We can see that insiders own shares in Chemical Industries (Far East) Limited. It has a market capitalization of just S$55m, and insiders have S$3.6m worth of shares, in their own names. This shows at least some alignment, but I usually like to see larger insider holdings. You can click here to see if those insiders have been buying or selling.

General Public Ownership

The general public holds a 28% stake in C05. While this group can't necessarily call the shots, it can certainly have a real influence on how the company is run.

Private Company Ownership

It seems that Private Companies own 41%, of the C05 stock. It might be worth looking deeper into this. If related parties, such as insiders, have an interest in one of these private companies, that should be disclosed in the annual report. Private companies may also have a strategic interest in the company.

Public Company Ownership

We can see that public companies hold 6.6%, of the C05 shares on issue. This may be a strategic interest and the two companies may have related business interests. It could be that they have de-merged. This holding is probably worth investigating further.

Next Steps:

I find it very interesting to look at who exactly owns a company.
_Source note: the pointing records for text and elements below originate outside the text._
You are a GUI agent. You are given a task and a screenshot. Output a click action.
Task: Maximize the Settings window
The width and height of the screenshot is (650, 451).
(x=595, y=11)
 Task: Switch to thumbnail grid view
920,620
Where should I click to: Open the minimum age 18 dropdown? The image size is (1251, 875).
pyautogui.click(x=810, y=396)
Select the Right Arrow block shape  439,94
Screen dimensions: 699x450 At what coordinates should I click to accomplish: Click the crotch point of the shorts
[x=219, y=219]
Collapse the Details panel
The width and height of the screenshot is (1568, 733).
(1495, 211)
But to truly gain insight, we need to consider other information, too.

I always like to check for a history of revenue growth. You can too, by accessing this free chart of historic revenue and earnings in this detailed graph.

Of course this may not be the best stock to buy. So take a peek at this free free list of interesting companies.

NB: Figures in this article are calculated using data from the last twelve months, which refer to the 12-month period ending on the last date of the month the financial statement is dated. This may not be consistent with full year annual report figures.

We aim to bring you long-term focused research analysis driven by fundamental data. Note that our analysis may not factor in the latest price-sensitive company announcements or qualitative material.

If you spot an error that warrants correction, please contact the editor at editorial-team@simplywallst.com. This article by Simply Wall St is general in nature. It does not constitute a recommendation to buy or sell any stock, and does not take account of your objectives, or your financial situation. Simply Wall St has no position in the stocks mentioned. Thank you for reading.